Alcuni studiosi sostengono che, anche se potessimo migliorare la qualità della vita fino ai 100 anni e oltre, superare i 120 potrebbe essere una barriera naturale. Le analisi di questo studio dimostrano che una seconda ondata di estensione radicale della vita, che porterebbe a un’aspettativa di vita alla nascita di 110 anni, necessiterebbe che almeno il 70% delle donne sopravvivesse fino ai 100 anni. La sopravvivenza fino a 122 anni come Jeanne Calment, invece, dovrebbe essere raggiunta dal 24% delle donne per osservare lo stesso allungamento.
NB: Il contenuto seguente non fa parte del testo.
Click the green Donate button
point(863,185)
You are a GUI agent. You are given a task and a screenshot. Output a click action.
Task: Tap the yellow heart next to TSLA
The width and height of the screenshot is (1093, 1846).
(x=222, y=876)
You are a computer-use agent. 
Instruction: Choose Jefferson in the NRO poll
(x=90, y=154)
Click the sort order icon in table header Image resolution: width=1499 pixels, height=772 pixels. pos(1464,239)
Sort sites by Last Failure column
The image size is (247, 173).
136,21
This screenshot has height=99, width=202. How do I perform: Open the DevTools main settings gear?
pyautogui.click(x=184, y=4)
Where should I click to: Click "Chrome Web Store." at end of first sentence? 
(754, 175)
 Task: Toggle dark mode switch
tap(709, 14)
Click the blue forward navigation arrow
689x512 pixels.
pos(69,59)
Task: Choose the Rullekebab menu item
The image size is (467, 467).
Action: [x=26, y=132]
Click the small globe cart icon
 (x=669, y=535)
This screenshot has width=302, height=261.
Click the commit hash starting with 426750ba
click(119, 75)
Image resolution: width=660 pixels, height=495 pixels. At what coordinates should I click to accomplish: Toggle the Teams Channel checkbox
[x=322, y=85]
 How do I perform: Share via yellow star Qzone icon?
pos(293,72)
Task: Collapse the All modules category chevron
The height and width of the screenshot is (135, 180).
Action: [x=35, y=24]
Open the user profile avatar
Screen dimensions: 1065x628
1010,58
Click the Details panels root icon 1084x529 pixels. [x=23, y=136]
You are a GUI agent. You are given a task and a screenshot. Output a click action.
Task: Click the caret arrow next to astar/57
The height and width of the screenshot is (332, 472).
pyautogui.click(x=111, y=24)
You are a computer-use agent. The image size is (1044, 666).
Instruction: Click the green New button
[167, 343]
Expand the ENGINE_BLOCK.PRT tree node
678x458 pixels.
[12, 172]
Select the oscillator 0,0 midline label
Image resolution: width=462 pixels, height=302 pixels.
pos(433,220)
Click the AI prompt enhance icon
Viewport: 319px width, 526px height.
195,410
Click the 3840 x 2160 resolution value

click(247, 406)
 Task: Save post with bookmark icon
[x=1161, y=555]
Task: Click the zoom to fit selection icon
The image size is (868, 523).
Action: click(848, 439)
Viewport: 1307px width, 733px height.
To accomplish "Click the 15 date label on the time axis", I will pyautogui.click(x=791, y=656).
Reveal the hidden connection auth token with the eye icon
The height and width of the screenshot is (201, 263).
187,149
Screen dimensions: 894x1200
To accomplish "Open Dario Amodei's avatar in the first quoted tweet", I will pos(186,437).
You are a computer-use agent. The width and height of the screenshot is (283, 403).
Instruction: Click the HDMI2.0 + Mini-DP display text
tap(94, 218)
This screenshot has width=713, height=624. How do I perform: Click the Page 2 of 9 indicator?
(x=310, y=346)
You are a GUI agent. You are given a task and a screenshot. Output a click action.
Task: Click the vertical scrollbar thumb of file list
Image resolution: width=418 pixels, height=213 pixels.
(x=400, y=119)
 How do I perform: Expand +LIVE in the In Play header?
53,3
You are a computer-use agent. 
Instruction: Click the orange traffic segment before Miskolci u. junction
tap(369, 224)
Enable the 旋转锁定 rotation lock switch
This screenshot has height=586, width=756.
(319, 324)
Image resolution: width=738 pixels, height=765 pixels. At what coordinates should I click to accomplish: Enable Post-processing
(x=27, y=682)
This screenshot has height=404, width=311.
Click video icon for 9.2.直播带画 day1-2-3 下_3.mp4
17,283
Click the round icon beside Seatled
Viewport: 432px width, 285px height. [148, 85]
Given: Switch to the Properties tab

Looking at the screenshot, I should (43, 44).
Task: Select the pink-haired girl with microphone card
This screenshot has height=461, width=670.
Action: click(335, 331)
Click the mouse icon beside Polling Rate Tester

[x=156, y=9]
I nostri limiti biologici sono diversi e sono causati da diversi fattori
Il primo è l’accorciamento dei telomeri, che sono le estremità dei cromosomi. Ogni volta che una cellula si riproduce, si accorciano fino a raggiungere una lunghezza “critica”. Così le cellule smettono di riprodursi ed entrano in uno stato senescente, o di invecchiamento. Più cellule senescenti abbiamo, più cellule non funzionanti abbiamo e di conseguenza i nostri tessuti fanno più fatica a rigenerarsi.
Questo si collega al secondo fattore, che è l’accumulo dei danni alle cellule. Man mano passa il tempo, più danni il nostro corpo accumula a livello molecolare, che non possono essere completamente riparati. Danno su danno, le cellule alterano il loro funzionamento e quello degli organi vitali che compongono. Più siamo giovani, meglio funzionano i meccanismi rigenerativi, sia quelli cardiovascolari sia quelli immunitari, quindi questi danni vengono più facilmente riparati.
Cosa ci potrebbe realmente aiutare?
Tecnologie come terapie con cellule staminali sono viste come strumenti con un enorme potenziale: alcuni scienziati credono infatti che, modificando i geni legati all’invecchiamento o rigenerando i tessuti danneggiati, si possa contrastare l’invecchiamento cellulare.
In realtà, ci sono diversi studi che supportano l’idea che il corpo umano sia programmato per invecchiare fino a un certo punto, e superare quel limite richiederebbe non solo tecnologie avanzate, ma anche una riscrittura delle leggi biologiche che attualmente regolano la nostra esistenza.
Per anni il limite della vecchiaia e della longevità sono stati una vera e propria sfida: possiamo vivere sempre più a lungo, ma quanto più a lungo possiamo spingerci? Forse, però, la domanda dovrebbe essere un’altra: quanto meglio possiamo vivere?
Ci sono diversi punti da attenzionare qui, quelli che si sottintendono in uno stile di vita sano: un’alimentazione bilanciata è uno degli esempi a cui pensare, e che può fare la differenza tra la salute e l’insorgenza di problemi articolari, patologie cardiovascolari e neurodegenerative. Non solo a lungo termine, ma anche nel breve: giorno per giorno si nota come l’energia che abbiamo venga gestita diversamente dal nostro corpo, come le abbuffate diminuiscano, e che il “siamo quello che mangiamo” non è solo un modo di dire.
Inoltre, l’attività fisica fa la differenza: non intendo la pratica di uno sport a livello agonistico per una vita, ma mi riferisco al movimento vero e proprio della nostra quotidianità. Scegliere di muoversi a piedi invece che in macchina, evitare di passare troppo tempo seduti, tenersi attivi con una corsa nel parco ogni tanto, o seguire con costanza degli allenamenti mirati e modellati sul nostro fisico e le nostre necessità, potrebbero davvero aiutare.
Non col fine ultimo di vivere il più possibile, ma per stare meglio con noi stessi ogni giorno.